İngiliz The Guardian gazetesi yazarı David Graeber, IŞİD konusunda Cumhurbaşkanı Recep Tayyip Erdoğan'a ağır suçlamalarda bulundu. Graeber, "Erdoğan, sadece IŞİD'e karşı savaşan güçlere elinden gelen zararı vermekle kalmıyor, hükümetinin en azından el altından IŞİD'i desteklediğine dair ikna edici deliller de var" dedi.
T24.com'da çevrilen yazıya göre; İngiltere'de yayımlanan The Guardian gazetesinde, Türkiye ve Cumhurbaşkanı Tayyip Erdoğan hakkında, "IŞİD'e destek" konusunda ağır iddialar içeren bir yazı yayımlandı.

#### Sağlanan veriler
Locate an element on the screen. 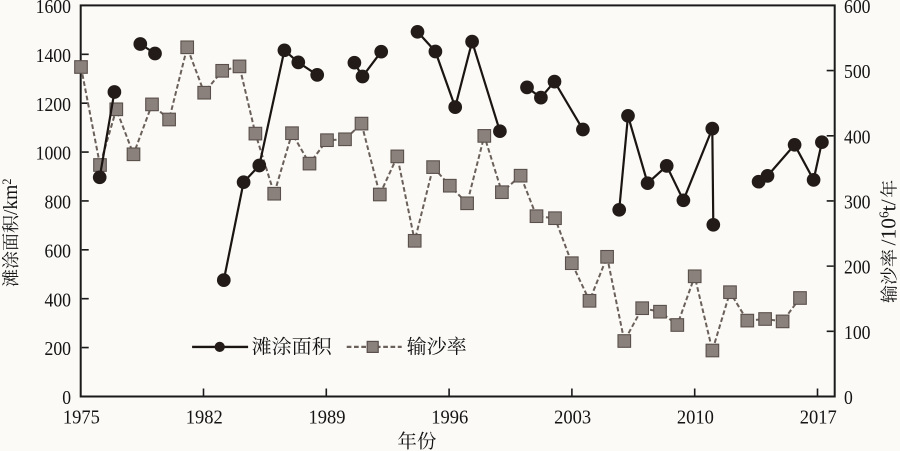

#### Yapılacak iş 1
Erdoğan ve IŞİD iddialarına dair haberle ilgili şu soruları yanıtlar mısın?
(a) David Graeber hangi gazetenin yazarıdır?
(b) Yazı hangi sitede çevrilmiştir?
(c) Graeber'e göre Erdoğan hangi güçlere elinden gelen zararı veriyor?
#### Yapılacak iş 2
Erdoğan ve IŞİD iddialarına dair haberi son cümlesinden sonra sürdürür müsün?

#### Çıktı 1
(a) İngiliz The Guardian gazetesinin.
(b) T24.com'da.
(c) IŞİD'e karşı savaşan güçlere.

#### Çıktı 2
David Graeber imzasıyla yayımlanan "Türkiye IŞİD'in beslendiği kanalları kapatabilir, o zaman neden yapmıyor" başlıklı yazı şöyle:
"Paris'teki saldırılardan sonra, batılı ülke liderlerinin, böyle durumlar karşısında her zaman yaptıkları gibi, bu saldırıyı gerçekleştirenlere karşı kapsamlı ve fasılasız bir savaş ilan edeceklerini bekleyebiliriz. Aslında bunu kastetmiyorlar. İslam Devleti'ni kökünden yok edecek araçlara bir seneden fazla zamandır sahipler. Basit bir şekilde bunu kullanmayı reddediyorlar. Aslında, tüm dünya liderlerinin Antalya'daki G20 zirvesinde yaptıkları karar bastırılamaz bir öfkeyle çözüm hakkında konuşmalarını dinlerken, aynı liderler, Paris'teki vahşeti ve buna ilaveten Orta Doğu'daki bitmeyen barbarlık akımını gerçekleştiren IŞİD'e politik, ekonomik ve hatta askeri yardımda bulunan Türkiye Cumhurbaşkanı Recep Tayyip Erdoğan'la vakit geçiriyorlardı.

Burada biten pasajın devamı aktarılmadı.